Me enseñaron a saludar, a despedirme, a decir gracias y a pedir permiso y jugábamos a entender el lenguaje de los ojos. Nada más una mirada bastaba para saber que nos teníamos que retirar.

Salíamos a jugar con los vecinos de la cuadra (los vecinos de antes) todos juntos, era toda una aventura. Los osados se subían a los árboles a coger guayabas, jocotes y mangos; jugábamos a la tiendita, a la comidita y pastelitos de lodo; bautizábamos las muñecas, jugábamos a Que pase el Rey, los pollos de mi cazuela, el escondite, kickball, arriba, macho parado, la cebollita, la muralla china, declaro la guerra, el pegue, jos juguetes chiquitos de las casitas, Twinkie, Stop (con las letras del abecedario), saltábamos la cuerda, hacíamos agüita del detergente Fab y hacíamos bombitas con un pedazo de tallo del árbol de papaya o mangueras con embudos como trompeta... ¡Ah, tiempos aquellos!

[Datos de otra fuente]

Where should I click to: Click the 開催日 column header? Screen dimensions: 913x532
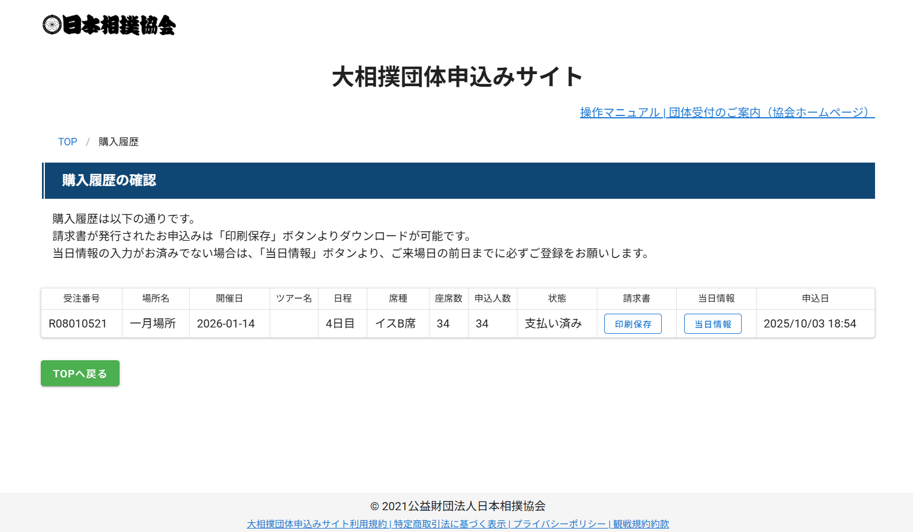click(x=229, y=299)
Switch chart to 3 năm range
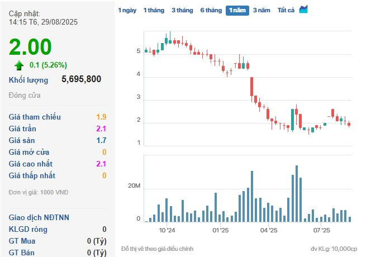The width and height of the screenshot is (371, 257). pyautogui.click(x=261, y=10)
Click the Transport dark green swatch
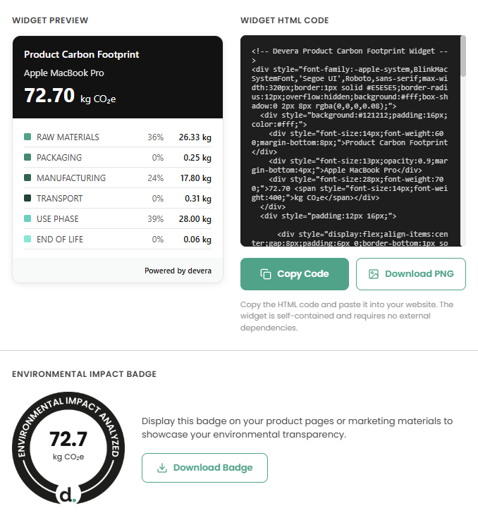The image size is (478, 520). pos(27,198)
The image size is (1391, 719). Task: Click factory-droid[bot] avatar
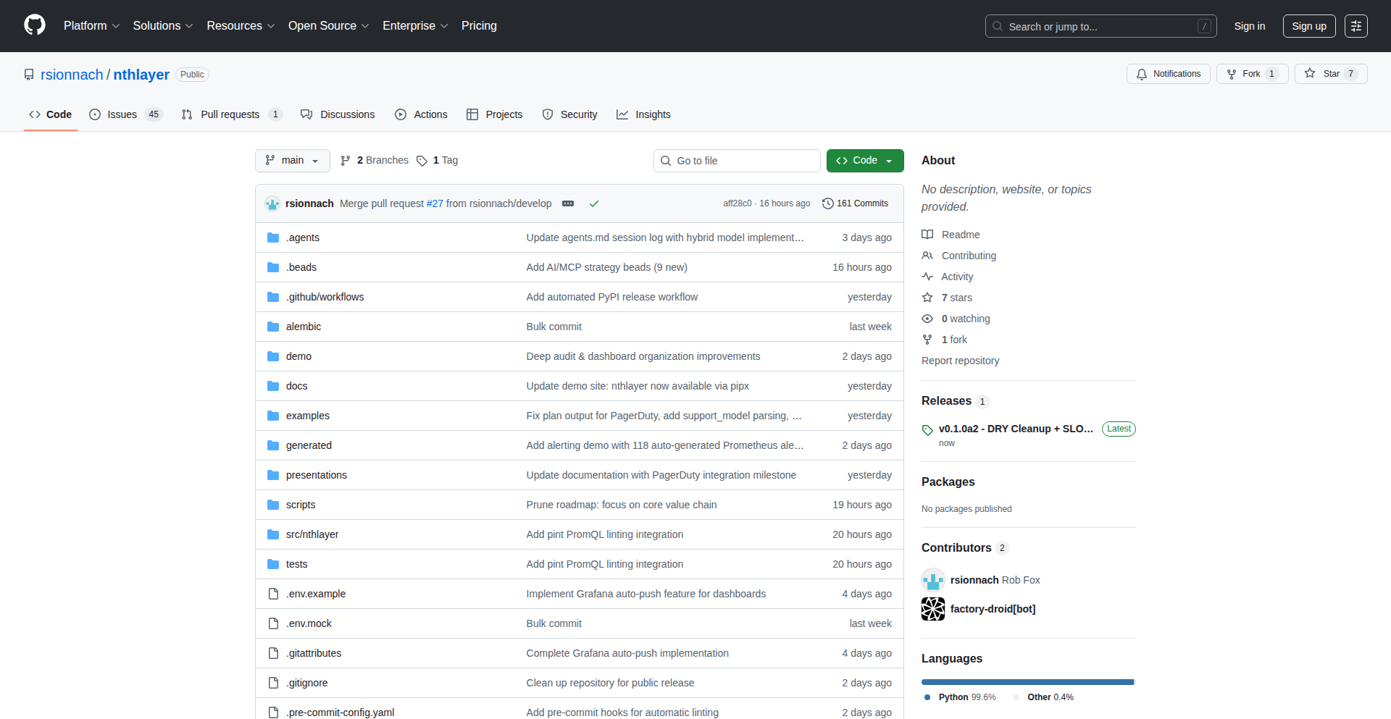[933, 609]
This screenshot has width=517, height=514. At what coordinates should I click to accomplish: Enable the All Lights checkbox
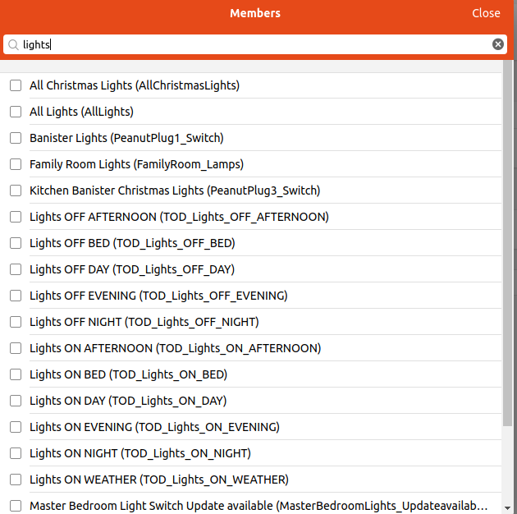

Comíamos lo que nuestras madres cocinaban y PUNTO!: Arroz con pollo, gallo pinto, huevos con chorizo, pollo con papitas fritas, sopas a granel...los domingos era especial...pues desayunábamos nacatamal con pancito y café...mientras hacíamos planes para ir al parque Las Piedrecitas... Había un carrito de Eskimo (paletas de helado) que con su campanas llamaba a los que estaban cerca para que compraran y nos peleábamos por subir en la ruedita y ver dentro del carrito (cuándo se acercaba el primer adulto al carrito terminaba comprándole a todos los niños de la cuadra). Y ni se diga de las "Alegrías", cajetas de coco y leche, piñonate, picos y rosquillas cuando pasaban las marchantas hermosas pregonando. Y el pan dulce y los raspados...

Podíamos caminar de arriba para abajo o los que sabían manejar bicicleta se montaban en ellas y patinaban e íbamos a casa de un vecino amigo. No teníamos miedo a nada y respetábamos a nuestros ancianos. Se nos enseñó el respeto por los demás y por la propiedad ajena.

Como niño, no se hablaba si un adulto estaba hablando. Si alguien tenía una pelea, era una pelea de puños, porque los niños no teníamos armas cuando crecimos, excepto revólveres de palo o de fulminantes para jugar de vaqueros!

En las fiestas de diciembre hacíamos la cartita al Niño Dios y nos acostábamos temprano porque si no el Niño Dios no entraba a casa a preguntar a mis padres si me porté bien y así dejar las muñecas. Prendíamos triquitraques y las candelitas romanas y en las kermesse echábamos maizena, tirábamos bolsitas de agua con nuestros amigos.

Esas eran las grandes aventuras de la niñez y no había ningún problema. ¡Cómo gozamos!

Cuando se hacía de noche, sabíamos que era hora de entrar, con un chiflido de nuestro papá o un grito de mamá "ya está bueno, hora de dormir". Nos encantaba ir al colegio porque teníamos amor, cariño y respeto por los profesores y teníamos la dicha de ver a nuestros compañeros que hoy son nuestros grandes amigos.

Cuando pasaba un avión, todos los niños salíamos a verlo y le gritábamos a voz en cuello "adiósssss, adiósssss". Ni se diga de bañarse en un aguacero en los chorros que caían de los tejados de las casas. ¡Eso era diversión pura!

Nos metíamos a la casa de nuestros vecinos y la mamá nos daba comida a todos, nadie cogía nada sin permiso y no se hacía tanto desorden porque siempre nos ponían a recoger. Conocíamos a todos los de la cuadra y todos nos echaban ojo.

¡Cómo quisiera que pudiéramos volver a esos tiempos!, porque estamos perdiendo a nuestros hijos en una sociedad sin respeto a la autoridad, sin poseer compasión y sensibilidad por los demás.